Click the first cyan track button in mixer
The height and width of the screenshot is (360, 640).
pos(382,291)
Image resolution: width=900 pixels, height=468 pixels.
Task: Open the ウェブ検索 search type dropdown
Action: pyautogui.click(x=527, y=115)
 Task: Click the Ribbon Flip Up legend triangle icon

_ _ _ _ _ _ _

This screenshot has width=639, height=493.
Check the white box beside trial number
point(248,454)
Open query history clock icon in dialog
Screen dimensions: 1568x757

_ _ _ _ _ _ _

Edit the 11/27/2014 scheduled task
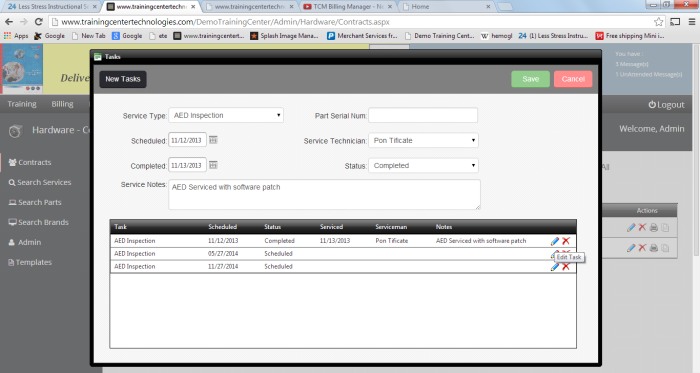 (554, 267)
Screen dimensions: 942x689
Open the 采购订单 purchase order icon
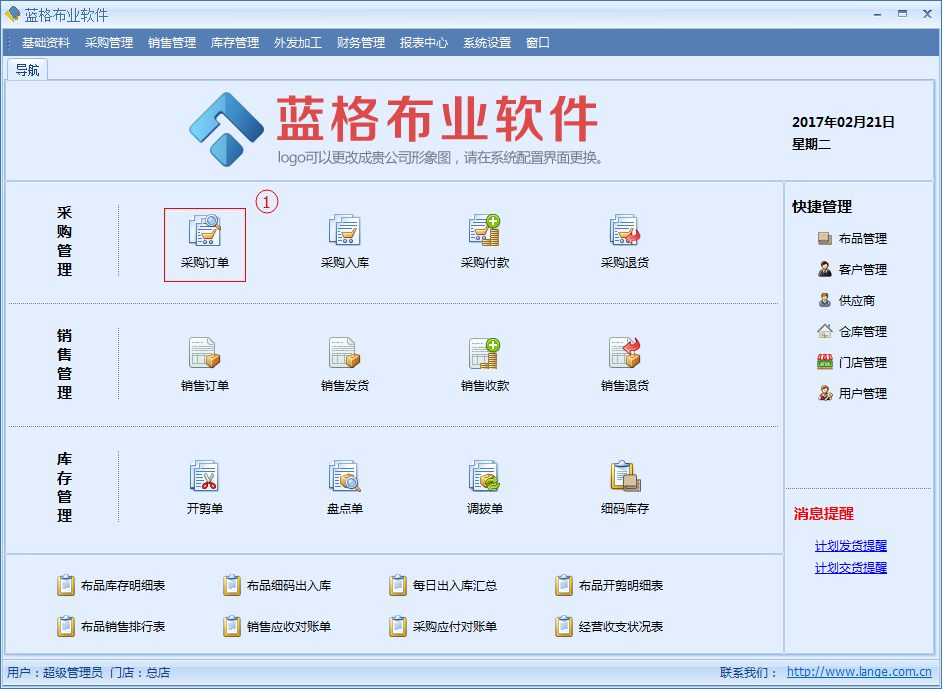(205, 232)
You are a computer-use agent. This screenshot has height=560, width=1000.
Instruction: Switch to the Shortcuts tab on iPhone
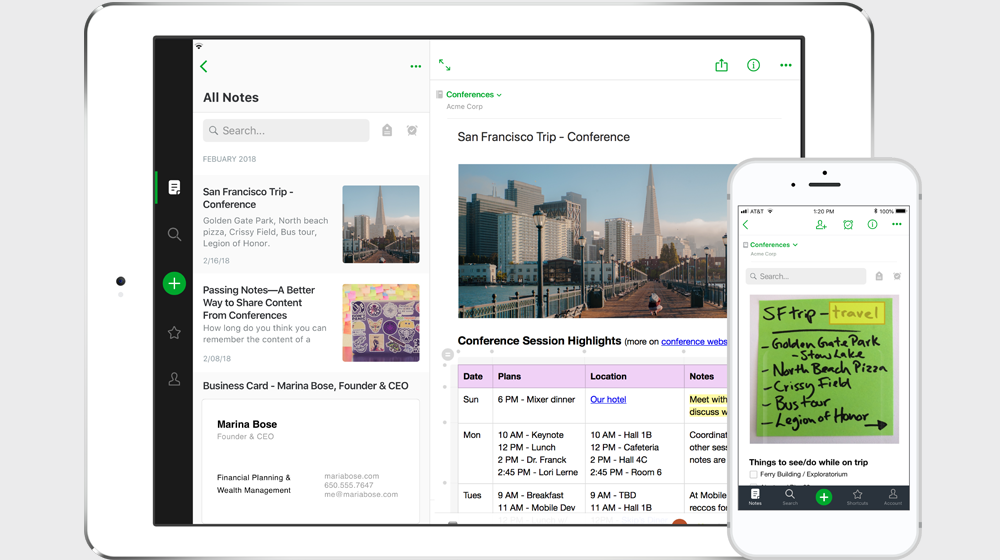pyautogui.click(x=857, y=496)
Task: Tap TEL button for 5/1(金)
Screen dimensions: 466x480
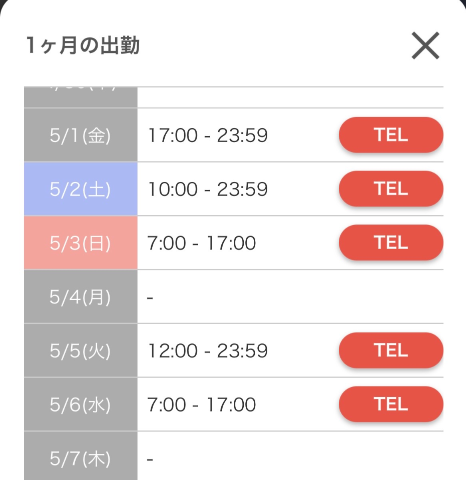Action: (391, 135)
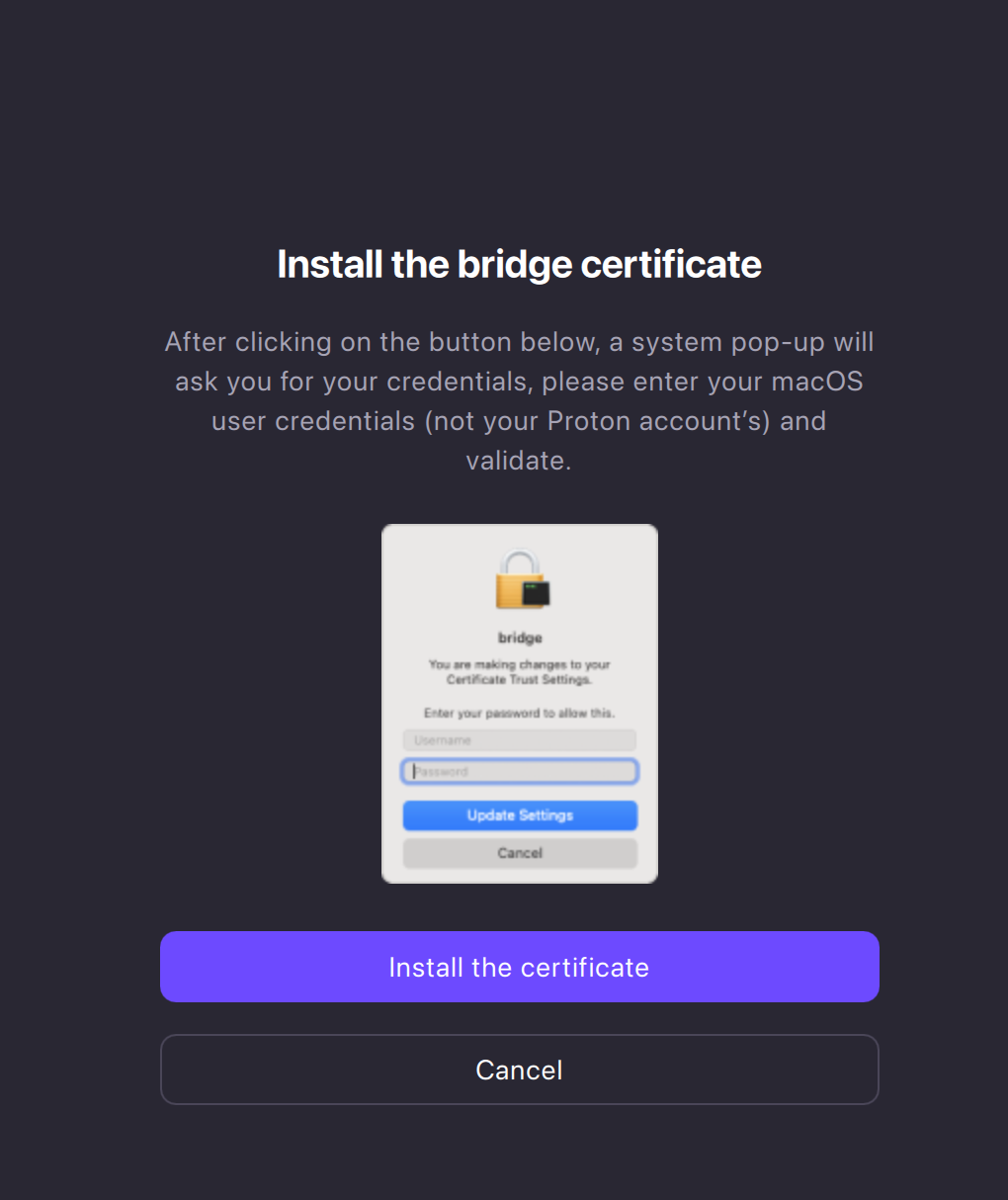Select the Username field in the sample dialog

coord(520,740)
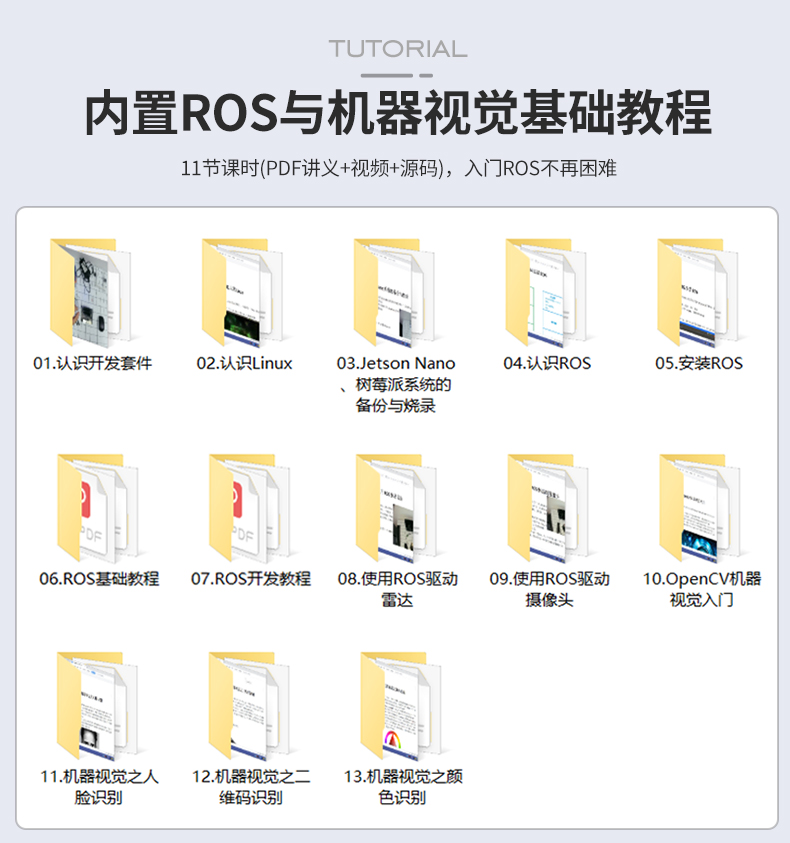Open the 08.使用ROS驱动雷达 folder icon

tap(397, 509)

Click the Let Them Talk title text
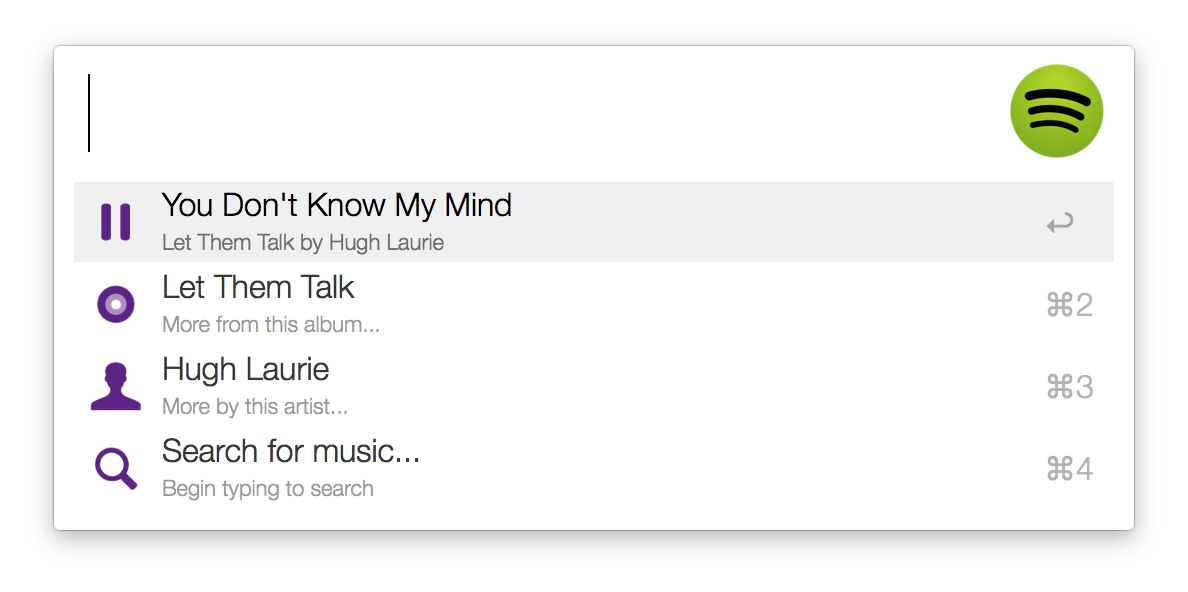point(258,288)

_ _ _ _ _ _ _

→ Task brief
Copy out everything from the line containing "Task: Tap TEL button for 5/1(金)" down to the line containing "point(258,288)", both included, leaving out the pictures.

→ Response
Task: Tap TEL button for 5/1(金)
Screen dimensions: 466x480
Action: (391, 135)
Select the Username field in the sample dialog

coord(520,740)
Open the 08.使用ROS驱动雷达 folder icon

tap(397, 509)

Click the Let Them Talk title text
point(258,288)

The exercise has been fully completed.